Several healthcare challenges demand urgent attention across correctional systems globally. Mental health and substance use disorders remain among the most significant and persistent issues. Many facilities continue to house individuals whose primary needs are healthcare and social support rather than incarceration, yet resources often remain inadequate to meet those needs effectively.
Workforce shortages also represent a growing crisis. Recruiting and retaining qualified healthcare professionals in correctional settings is increasingly difficult in many parts of the world. Without a sustainable workforce, even the best policies and clinical models cannot achieve their intended outcomes.
Infectious diseases continue to require focused attention. HIV, tuberculosis, hepatitis B, hepatitis C, and other communicable diseases often occur at disproportionately high rates among incarcerated populations. While significant progress has been made in many jurisdictions, substantial gaps remain in screening, diagnosis, treatment, prevention, and continuity of care.
Another under-addressed challenge is the transition from custody back into the community. Too many individuals experience disruptions in medication, treatment, housing, and social support immediately following release.
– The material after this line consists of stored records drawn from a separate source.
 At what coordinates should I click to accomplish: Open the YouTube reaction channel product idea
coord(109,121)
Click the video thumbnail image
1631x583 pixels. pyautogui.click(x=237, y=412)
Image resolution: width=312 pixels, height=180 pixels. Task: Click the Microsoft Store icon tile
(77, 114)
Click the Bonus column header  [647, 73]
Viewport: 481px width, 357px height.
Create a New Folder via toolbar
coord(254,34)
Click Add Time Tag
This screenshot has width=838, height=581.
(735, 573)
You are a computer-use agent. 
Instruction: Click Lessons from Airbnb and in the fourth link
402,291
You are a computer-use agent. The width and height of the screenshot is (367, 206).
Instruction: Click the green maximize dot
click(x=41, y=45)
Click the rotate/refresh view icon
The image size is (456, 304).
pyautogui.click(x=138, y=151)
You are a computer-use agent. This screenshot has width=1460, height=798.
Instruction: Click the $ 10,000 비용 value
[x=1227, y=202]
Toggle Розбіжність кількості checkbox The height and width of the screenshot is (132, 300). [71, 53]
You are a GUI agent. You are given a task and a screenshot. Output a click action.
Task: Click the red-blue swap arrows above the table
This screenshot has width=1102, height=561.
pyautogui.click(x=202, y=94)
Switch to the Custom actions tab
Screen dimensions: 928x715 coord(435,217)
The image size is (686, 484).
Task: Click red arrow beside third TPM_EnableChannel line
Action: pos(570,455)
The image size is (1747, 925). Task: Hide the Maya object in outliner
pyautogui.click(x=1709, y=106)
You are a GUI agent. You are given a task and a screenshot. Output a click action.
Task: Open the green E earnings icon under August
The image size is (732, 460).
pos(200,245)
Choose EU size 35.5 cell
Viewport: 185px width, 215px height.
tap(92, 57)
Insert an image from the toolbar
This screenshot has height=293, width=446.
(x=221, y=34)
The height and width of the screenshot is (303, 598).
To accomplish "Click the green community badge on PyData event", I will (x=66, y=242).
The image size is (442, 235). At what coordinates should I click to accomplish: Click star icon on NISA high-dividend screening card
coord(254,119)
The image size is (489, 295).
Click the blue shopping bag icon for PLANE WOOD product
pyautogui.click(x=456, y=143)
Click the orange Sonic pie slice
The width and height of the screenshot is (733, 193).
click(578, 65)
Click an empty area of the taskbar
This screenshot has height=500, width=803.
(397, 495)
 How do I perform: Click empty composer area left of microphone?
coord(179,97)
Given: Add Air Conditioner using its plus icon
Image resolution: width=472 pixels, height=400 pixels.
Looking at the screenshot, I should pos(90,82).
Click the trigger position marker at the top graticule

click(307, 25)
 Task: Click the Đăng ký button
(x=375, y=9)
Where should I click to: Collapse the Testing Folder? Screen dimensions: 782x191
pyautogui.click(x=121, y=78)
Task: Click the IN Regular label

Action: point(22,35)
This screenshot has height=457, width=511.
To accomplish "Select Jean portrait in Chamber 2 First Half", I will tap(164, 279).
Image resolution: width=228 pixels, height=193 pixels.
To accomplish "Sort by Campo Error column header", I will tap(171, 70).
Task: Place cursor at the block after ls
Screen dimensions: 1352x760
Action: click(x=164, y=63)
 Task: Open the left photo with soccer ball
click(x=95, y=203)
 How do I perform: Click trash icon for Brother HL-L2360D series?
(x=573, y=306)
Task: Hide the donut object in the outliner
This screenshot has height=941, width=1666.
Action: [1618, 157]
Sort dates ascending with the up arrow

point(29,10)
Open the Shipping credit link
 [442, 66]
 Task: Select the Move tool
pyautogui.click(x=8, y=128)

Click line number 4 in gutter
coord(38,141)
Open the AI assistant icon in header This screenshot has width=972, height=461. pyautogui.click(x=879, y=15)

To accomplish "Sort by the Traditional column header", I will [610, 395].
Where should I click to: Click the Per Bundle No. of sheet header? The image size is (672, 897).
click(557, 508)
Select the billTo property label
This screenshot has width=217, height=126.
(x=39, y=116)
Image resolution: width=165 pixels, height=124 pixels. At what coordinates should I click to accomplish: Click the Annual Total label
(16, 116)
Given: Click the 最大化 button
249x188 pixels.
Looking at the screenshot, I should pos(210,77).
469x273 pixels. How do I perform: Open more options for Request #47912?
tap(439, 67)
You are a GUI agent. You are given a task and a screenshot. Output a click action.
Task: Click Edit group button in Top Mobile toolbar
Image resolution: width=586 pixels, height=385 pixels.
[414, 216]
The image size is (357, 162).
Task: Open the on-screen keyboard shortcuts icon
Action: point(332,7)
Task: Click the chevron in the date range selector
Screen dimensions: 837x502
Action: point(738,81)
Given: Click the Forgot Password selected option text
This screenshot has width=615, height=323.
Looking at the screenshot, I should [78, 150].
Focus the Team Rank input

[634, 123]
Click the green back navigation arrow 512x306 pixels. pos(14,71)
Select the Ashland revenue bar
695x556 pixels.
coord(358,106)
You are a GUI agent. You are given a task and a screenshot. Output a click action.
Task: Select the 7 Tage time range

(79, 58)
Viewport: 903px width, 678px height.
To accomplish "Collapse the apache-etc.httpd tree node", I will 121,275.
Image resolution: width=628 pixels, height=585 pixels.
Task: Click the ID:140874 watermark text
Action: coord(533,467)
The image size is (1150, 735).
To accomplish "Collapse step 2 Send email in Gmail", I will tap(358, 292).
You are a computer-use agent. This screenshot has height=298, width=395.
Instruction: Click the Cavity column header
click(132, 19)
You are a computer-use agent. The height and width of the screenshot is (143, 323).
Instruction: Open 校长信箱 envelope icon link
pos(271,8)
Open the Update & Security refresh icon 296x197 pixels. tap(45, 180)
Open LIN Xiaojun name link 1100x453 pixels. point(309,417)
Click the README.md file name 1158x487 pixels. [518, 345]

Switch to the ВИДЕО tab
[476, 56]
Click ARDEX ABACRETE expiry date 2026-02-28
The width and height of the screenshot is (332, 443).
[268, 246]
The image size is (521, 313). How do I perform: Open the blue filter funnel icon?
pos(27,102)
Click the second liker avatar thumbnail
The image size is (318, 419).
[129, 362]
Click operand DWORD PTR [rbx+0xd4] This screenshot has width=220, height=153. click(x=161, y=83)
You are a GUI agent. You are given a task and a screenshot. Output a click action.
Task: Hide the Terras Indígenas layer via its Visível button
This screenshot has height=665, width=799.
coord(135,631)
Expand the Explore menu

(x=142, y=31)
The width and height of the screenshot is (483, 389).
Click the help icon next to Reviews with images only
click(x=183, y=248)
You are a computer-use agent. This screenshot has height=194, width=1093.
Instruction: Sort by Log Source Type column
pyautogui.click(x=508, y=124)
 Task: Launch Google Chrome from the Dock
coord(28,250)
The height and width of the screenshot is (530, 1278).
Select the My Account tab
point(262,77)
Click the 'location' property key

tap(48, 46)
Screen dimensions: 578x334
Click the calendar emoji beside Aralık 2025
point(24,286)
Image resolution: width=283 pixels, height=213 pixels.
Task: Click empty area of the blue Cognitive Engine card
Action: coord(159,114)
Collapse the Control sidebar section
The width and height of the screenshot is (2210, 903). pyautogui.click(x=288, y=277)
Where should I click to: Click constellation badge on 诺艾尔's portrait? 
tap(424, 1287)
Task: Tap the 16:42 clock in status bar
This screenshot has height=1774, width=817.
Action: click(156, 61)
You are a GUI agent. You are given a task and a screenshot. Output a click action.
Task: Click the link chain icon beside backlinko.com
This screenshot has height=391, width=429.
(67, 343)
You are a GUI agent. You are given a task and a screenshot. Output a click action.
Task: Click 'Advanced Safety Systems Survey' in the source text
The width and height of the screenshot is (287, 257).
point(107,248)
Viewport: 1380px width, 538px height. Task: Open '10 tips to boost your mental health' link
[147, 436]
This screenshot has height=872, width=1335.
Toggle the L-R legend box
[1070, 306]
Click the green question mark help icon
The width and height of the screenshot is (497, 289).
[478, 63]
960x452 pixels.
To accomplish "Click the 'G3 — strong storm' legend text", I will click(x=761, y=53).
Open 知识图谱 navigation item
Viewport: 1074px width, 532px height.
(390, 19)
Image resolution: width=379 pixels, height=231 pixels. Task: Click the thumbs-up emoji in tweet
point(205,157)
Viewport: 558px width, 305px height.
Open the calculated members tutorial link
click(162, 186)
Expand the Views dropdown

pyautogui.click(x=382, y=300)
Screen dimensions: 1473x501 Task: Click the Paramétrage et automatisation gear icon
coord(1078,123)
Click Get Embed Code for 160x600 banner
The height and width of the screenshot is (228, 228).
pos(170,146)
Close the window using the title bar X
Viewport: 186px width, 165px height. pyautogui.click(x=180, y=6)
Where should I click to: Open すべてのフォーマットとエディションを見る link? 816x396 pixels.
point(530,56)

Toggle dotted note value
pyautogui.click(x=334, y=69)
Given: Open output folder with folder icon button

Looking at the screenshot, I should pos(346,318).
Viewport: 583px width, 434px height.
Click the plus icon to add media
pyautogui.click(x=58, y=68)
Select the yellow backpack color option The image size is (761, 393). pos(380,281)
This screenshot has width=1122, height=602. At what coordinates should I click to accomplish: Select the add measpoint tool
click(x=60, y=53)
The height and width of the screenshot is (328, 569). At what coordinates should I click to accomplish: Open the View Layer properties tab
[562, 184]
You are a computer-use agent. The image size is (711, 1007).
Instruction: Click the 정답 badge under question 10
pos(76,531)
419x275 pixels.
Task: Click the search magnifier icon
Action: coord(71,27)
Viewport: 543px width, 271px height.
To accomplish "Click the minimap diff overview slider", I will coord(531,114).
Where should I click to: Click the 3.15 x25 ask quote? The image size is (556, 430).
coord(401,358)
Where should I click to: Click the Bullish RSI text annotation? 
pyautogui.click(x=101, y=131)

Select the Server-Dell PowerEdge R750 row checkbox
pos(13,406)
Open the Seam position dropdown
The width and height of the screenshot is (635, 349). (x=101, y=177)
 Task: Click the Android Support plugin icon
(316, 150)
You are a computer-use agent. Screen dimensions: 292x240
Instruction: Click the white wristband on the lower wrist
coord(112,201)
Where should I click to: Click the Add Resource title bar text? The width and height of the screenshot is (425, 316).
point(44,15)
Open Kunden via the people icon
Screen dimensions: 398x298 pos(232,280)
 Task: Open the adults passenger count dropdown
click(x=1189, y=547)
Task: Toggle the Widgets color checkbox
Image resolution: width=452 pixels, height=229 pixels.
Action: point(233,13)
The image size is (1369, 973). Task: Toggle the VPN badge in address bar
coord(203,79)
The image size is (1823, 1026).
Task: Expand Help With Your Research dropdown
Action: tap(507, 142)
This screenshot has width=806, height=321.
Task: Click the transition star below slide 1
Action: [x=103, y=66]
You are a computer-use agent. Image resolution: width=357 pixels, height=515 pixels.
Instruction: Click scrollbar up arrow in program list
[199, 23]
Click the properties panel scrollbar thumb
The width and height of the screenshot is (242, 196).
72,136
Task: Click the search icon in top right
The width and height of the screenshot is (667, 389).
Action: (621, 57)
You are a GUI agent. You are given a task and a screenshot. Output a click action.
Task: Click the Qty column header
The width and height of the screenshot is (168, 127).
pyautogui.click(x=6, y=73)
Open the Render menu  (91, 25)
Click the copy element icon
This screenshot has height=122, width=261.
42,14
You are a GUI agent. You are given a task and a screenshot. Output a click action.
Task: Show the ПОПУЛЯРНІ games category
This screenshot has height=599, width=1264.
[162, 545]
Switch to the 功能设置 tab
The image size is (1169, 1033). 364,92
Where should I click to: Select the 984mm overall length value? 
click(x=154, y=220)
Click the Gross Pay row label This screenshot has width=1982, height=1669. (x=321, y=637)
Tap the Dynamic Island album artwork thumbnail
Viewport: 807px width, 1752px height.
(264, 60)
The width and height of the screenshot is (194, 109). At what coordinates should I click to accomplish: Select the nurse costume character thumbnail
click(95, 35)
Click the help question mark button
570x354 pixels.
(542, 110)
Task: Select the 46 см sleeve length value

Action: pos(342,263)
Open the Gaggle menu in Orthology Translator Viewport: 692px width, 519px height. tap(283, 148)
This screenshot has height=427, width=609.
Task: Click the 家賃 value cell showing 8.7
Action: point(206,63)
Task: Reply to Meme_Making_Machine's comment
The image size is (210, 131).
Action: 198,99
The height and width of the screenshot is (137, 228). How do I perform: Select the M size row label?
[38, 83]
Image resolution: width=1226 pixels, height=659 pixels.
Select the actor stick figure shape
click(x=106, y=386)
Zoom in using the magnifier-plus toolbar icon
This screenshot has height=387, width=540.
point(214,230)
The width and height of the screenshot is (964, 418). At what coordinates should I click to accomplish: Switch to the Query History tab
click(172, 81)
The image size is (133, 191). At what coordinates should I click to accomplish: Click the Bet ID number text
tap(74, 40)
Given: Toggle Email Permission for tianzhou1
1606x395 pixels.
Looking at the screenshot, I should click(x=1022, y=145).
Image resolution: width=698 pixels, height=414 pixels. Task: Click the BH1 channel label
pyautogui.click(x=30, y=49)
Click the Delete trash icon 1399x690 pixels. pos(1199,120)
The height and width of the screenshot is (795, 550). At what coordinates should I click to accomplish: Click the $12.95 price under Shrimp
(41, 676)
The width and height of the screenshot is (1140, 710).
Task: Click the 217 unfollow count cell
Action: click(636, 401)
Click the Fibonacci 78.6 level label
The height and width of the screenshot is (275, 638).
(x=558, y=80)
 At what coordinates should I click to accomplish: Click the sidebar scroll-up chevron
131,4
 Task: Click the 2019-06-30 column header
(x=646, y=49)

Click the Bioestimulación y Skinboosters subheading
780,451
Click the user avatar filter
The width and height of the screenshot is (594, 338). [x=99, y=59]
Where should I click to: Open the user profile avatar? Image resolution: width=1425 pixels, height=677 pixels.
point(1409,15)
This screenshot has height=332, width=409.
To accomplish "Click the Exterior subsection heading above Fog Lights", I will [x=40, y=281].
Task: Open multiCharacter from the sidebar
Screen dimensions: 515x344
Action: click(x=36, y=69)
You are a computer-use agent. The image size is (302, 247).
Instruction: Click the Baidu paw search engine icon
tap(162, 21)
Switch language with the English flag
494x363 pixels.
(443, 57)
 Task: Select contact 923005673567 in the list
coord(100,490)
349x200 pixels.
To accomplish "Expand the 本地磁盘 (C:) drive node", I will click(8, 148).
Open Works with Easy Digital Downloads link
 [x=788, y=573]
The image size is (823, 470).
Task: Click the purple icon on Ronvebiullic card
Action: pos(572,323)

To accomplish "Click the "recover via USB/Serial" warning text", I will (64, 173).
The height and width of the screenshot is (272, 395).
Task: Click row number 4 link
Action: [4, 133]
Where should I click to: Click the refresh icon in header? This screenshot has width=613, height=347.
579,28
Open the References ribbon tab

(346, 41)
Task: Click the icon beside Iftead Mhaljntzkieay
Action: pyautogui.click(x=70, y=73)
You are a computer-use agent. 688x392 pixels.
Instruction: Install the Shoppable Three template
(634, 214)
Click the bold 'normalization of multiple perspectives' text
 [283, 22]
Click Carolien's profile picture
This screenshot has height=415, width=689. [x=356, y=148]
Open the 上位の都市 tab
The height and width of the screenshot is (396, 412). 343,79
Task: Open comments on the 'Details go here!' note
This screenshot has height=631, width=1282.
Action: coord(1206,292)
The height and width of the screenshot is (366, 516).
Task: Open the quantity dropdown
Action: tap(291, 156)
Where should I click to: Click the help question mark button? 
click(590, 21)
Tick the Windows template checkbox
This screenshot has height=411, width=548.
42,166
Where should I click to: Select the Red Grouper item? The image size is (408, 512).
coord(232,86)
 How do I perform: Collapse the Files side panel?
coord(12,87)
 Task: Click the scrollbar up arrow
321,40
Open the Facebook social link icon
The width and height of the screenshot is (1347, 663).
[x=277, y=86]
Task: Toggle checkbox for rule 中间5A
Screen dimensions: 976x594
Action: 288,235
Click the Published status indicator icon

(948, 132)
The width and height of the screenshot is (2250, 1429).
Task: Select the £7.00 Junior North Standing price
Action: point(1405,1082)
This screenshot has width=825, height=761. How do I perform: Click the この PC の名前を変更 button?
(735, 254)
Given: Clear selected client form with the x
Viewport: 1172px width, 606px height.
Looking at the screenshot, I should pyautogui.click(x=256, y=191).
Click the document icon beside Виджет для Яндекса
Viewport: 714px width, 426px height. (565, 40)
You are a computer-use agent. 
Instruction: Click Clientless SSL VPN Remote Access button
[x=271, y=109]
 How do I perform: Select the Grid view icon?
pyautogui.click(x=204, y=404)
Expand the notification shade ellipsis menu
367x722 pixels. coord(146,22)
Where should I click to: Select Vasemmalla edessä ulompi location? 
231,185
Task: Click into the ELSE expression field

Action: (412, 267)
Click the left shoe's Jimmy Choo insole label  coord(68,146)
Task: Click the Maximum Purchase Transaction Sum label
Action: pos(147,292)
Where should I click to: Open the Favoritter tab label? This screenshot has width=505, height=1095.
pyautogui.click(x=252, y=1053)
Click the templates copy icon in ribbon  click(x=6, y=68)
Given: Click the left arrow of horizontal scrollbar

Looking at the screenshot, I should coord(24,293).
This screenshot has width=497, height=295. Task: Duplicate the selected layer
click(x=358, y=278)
This period is associated with elevated risks of overdose, suicide, relapse, and poor health outcomes.
Looking forward, the field must embrace greater integration with public health systems, stronger workforce development, improved use of data and evidence, and responsible adoption of technology. Digital health records, telehealth, predictive analytics, and innovative screening approaches have the potential to improve quality, continuity, and access to care. However, technology alone is not the solution. Progress ultimately depends on leadership, investment, partnerships, and a sustained commitment to placing health and human dignity at the center of correctional practice.
The ICPA Healthcare Network has championed the idea that prison health is public health. What does this mean in practice, and how can correctional and public health systems work more closely together to benefit both people in custody and the wider community?
The phrase “prison health is public health” captures a simple but profoundly important reality: correctional facilities do not exist in isolation from the communities around them. People in custody eventually return home. Staff move between facilities and communities every day. Families maintain connections with loved ones in custody. The health of correctional populations is therefore inseparable from the health of society as a whole.
This principle becomes particularly clear when considering infectious diseases, mental health, substance use disorders, and chronic illnesses. Failure to diagnose, treat, and manage these conditions in correctional settings has consequences that extend far beyond prison walls. Conversely, effective healthcare in custody contributes directly to healthier communities, reduced healthcare costs, and improved public safety outcomes.
In practice, treating prison health as public health requires far greater integration between correctional and community healthcare systems. Healthcare governance should align with national health priorities. Clinical standards should be equivalent. Information sharing should support continuity of care while protecting privacy and professional ethics. Release planning should begin well before an individual leaves custody.
The COVID-19 pandemic reinforced the importance of this approach, demonstrating how rapidly health challenges can move between correctional facilities and the broader community. Similar lessons apply to tuberculosis, HIV, hepatitis, mental health crises, and substance use disorders.
The future lies in stronger partnerships between correctional agencies, health ministries, community providers, academic institutions, and civil society organisations. When correctional healthcare is integrated into broader public health systems, everyone benefits. Healthier people in custody become healthier people in communities, and healthier communities contribute to safer and more effective correctional systems.